48a [[The sun is new everyday.]] (K 48a, S, R, D 6, L&M D91a)
Compare: The sun is [not only, as Heraclitus says,] new each day [but forever continuously new]. (From Aristotle’s Meteorology 2.2.355a 13, Robinson, F 6).
48b [[The sun is extinguished in old age, but rekindled again.]] (K, 48b, Plato)
Compare Laks and Most’s text from the Scholia on Plato (D91b): “Heraclitus of Ephesus, a natural philosopher, said that when the sun arrives at the western sea, it sets in it and is extinguished; then passing under the earth and arriving in the east, it is kindled once again; and this is repeated incessantly.”
We might be tempted to take 48a as a simple statement of poetic value: Like the standard interpretation of the statement “you can’t step in the same river twice,” might Heraclitus simply be stating that everything is in flux, that things continually change? This certainly aligns with Suda’s view that “he wrote many things poetically” (LM R11).
However, the traditional way of interpreting 48a and 48b sees them as more than merely poetic statements, but as a part of Heraclitus’ ancient cosmology. Multiple sources indicated that Heraclitus thought that the sun literally was extinguished and rekindled daily. Indicating some very general agreement with Diogenes Laertes, Kahn suggests the views may be connected in some way to the teachings of K 38, which discuss the movement of elements from one to another, as heat turns cold and the dry moist and the day fades into night (K, p. 165). Diogenes, for his part, discusses connections between elements and the passing of time somewhat concretely: “Day, night, months, the seasons of the year, rainy years, winds, and similar phenomena come about because of different evaporations. [11] For bright evaporation makes day when it is kindled in the circle of the sun, but when the contrary one prevails it produces night. And heat, increased by the bright one, makes summer, while moisture, made preponderant by other phenomena as well, along the same lines….” (DM R46, p. 253).

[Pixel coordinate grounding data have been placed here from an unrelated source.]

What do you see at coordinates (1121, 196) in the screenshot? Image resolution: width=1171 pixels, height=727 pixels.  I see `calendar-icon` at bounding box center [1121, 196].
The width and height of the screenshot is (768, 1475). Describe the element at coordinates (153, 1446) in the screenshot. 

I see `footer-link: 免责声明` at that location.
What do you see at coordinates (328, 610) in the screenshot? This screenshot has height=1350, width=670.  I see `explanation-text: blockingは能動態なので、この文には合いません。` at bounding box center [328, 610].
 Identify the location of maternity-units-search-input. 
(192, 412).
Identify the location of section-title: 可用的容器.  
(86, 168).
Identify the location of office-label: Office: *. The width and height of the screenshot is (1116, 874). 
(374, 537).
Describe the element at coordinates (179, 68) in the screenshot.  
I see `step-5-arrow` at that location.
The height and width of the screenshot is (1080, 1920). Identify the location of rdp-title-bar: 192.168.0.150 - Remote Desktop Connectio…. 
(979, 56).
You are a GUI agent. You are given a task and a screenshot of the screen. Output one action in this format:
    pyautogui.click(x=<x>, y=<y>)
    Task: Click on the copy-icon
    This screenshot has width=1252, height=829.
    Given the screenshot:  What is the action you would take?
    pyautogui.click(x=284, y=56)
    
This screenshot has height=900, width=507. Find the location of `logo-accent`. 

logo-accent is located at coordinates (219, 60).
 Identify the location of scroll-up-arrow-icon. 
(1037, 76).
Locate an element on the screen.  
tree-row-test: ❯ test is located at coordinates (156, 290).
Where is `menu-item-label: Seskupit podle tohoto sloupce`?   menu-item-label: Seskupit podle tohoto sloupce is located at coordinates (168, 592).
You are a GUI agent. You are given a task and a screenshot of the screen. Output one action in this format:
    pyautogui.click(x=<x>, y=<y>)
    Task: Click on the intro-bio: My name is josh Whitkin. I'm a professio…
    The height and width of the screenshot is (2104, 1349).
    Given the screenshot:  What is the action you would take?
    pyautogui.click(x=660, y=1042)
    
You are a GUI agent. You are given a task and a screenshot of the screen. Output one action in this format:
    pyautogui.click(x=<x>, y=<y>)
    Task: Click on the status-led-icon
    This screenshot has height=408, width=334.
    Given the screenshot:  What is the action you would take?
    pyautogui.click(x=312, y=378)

Heraclitus’s question today appears childlike. A child might well ask: Is the sun that rises each day always the same one, or might it be a different one, like a cosmic egg laid anew each day? The answer that ancient sources attribute to Heraclitus indicate his attempts to explain scientifically ideas of folk psychology of ancient peoples. It is thus historically interesting. But of course, the only viable option today for entertaining the fragments as they stand remains the poetic one with which we started. Each day brings something new. Life is ever changing.